Shaoguang Li

Dr. Li is Professor at University of Massachusetts Medical School, Division of Hematology and Oncology. His research career in studying BCR-ABL-induced leukemia began in 1996 at Harvard Medical School where he established a retroviral transduction/transplantation mouse model for human chromic myeloid leukemia (CML). He also developed a B-ALL mouse model and began to identify and functionally test critical target genes that regulate survival and self-renewal of LSCs by comparing gene expression profiles between LSCs and normal HSCs. He discovered that Src family kinases are only required for BCR-ABL-induced B-ALL but not CML (Hu et al.
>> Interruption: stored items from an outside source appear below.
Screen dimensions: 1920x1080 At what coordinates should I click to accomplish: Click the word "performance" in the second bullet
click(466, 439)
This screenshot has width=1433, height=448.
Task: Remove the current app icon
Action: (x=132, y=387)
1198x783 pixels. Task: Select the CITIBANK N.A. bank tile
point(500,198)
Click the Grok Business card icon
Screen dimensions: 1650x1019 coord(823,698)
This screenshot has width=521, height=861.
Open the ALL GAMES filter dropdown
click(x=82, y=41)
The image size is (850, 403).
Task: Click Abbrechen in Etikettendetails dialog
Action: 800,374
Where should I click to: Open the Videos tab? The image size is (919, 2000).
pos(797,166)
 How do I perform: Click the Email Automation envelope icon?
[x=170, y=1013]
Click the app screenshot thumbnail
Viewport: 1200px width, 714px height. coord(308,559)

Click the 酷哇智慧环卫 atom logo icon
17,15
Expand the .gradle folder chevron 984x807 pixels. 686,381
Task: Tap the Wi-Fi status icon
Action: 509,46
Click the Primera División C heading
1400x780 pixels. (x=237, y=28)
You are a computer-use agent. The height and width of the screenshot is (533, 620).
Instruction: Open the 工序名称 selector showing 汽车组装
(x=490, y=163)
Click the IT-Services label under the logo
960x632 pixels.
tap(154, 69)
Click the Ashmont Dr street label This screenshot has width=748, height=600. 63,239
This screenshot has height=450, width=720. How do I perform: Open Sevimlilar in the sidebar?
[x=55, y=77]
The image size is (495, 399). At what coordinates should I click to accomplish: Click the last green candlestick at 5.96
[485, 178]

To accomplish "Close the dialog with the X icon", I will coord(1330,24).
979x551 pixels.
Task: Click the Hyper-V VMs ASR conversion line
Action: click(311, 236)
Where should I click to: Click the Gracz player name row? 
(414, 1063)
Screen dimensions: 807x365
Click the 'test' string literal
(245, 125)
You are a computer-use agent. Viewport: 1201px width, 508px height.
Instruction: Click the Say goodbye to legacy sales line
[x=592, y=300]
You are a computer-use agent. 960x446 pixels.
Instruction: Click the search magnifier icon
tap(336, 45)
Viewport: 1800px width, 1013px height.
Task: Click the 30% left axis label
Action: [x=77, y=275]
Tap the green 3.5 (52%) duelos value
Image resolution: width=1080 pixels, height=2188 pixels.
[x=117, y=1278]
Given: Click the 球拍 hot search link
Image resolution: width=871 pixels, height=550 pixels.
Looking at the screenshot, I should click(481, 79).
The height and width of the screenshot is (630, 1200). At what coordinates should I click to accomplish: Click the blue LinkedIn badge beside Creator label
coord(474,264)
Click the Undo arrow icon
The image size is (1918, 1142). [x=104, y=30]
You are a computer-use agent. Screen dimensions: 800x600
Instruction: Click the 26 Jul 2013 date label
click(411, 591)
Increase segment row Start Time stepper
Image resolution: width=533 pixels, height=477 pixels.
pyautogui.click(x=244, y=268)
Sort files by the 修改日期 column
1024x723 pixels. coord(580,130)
Nature Genetics 36(5):453-461, 2004). This work has a huge impact on understanding how BCR-ABL signals, and indicates that BCR-ABL utilizes distinct signaling pathways to induce myeloid and lymphoid leukemias. Dr. Li identified the first lipid metabolic gene the arachidonate 5-lipoxygenase gene (Alox5) and showed that 5-lipoxygenase is essential for LSC survival and CML development. Importantly, this research also showed that 5lipoxygenase is not required for survival regulation of normal HSCs. This finding provides the first evidence showing that it is possible and feasible to identify and target key genes specific for LSCs.